A fictional portrait of him appears in the novel The Search, an early work of C. P. Snow.

Academic career

He was educated at Bedford School and Emmanuel College, Cambridge, where he studied both mathematics and science for a B. A. degree in 1922; which he followed by another year of natural sciences. He taught himself the theory of space groups, including the quaternion method; this became the mathematical basis of later work on crystal structure. After graduating he started research under Sir William Bragg at the Davy-Faraday Laboratory in London. In 1924 he determined the structure of graphite.

It was in his research group in Cambridge that Dorothy Hodgkin started her research. Together, in 1934, they took the first X-ray photographs of hydrated protein crystals. Other prominent scientists who studied with him include Rosalind Franklin, Aaron Klug and Max Perutz.

He was later Professor of Physics at Birkbeck College, University of London (where he became Master) and a Fellow of the Royal Society.

Political activism

He was also prominent in political life, particularly in the 1930s after having left the Communist Party of Great Britain in 1933. According to biographer Maurice Goldsmith, he did not so much withdraw from the CPGB, but lost his card and did not renew it.
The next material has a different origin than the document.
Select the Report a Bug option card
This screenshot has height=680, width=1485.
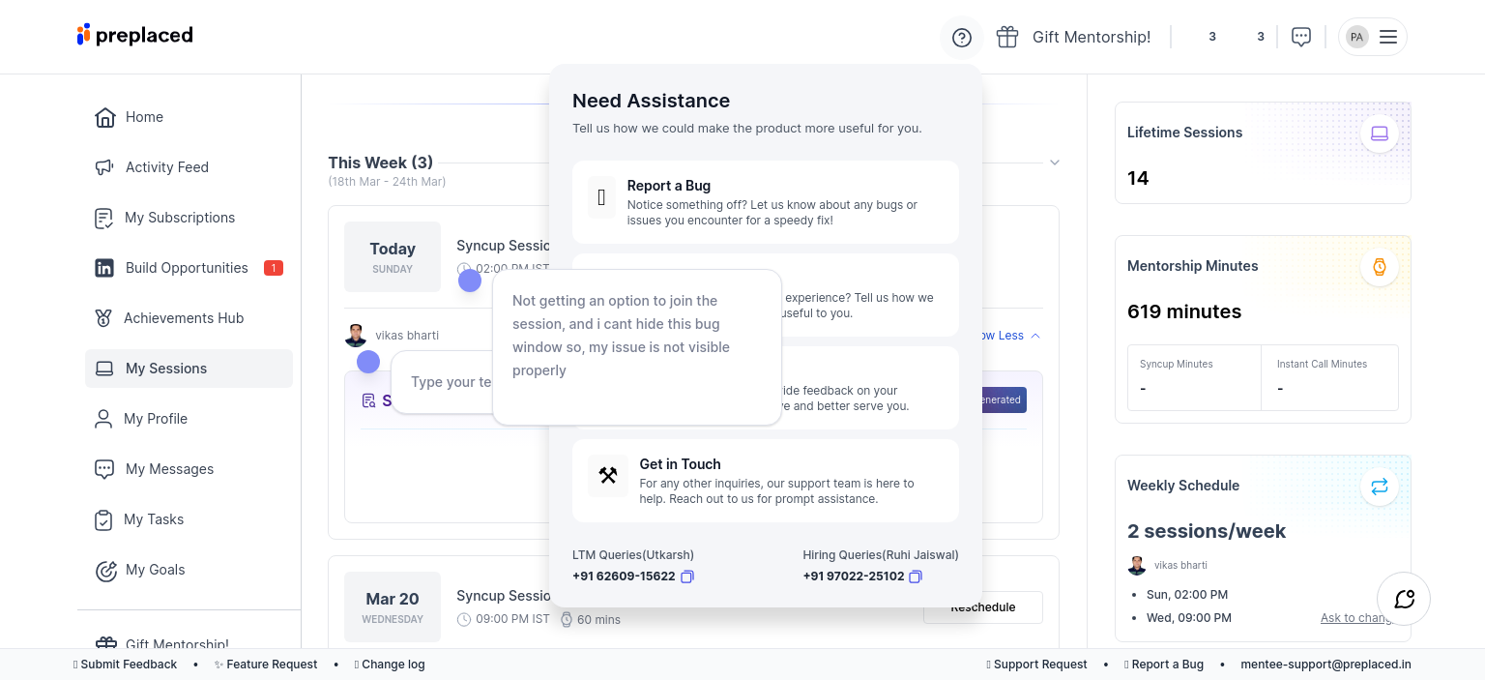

He had joined in 1923.

In 1939, he published The Social Function of Science, probably the earliest text on the sociology of science.

He was awarded the Lenin Peace Prize in 1953.

War work

He is known also as joint inventor of the Mulberry Harbour.

After helping orchestrate D-Day, Bernal landed on Normandy on D-Day + 1. His extensive knowledge of the area stemmed from a combination of research in English libraries and personal experience having visited the area on previous holidays. The Navy had temporarily assigned him the rank of commander such that he wouldn't stand out as a civilian amongst the invasion forces. However, the members of his unit were less than convinced as he directed a vehicle using the terms "right" and "left" instead of "port" and "starboard."

He is also famous for having firstly proposed in 1929 the so-called Bernal sphere, a type of space habitat intended as a long-term home for permanent residents.

Family

His family was Sephardic Jewish on his father's side, though his father Samuel was a Catholic; his mother, nee Elizabeth Miller, was an American Catholic convert, a graduate of Stanford University and a journalist.

Martin Bernal, author of Black Athena, is his son with Margaret Gardiner. He had three other children, two with Agnes Eileen Sprague whom he married in 1921, and one with Margot Heinemann.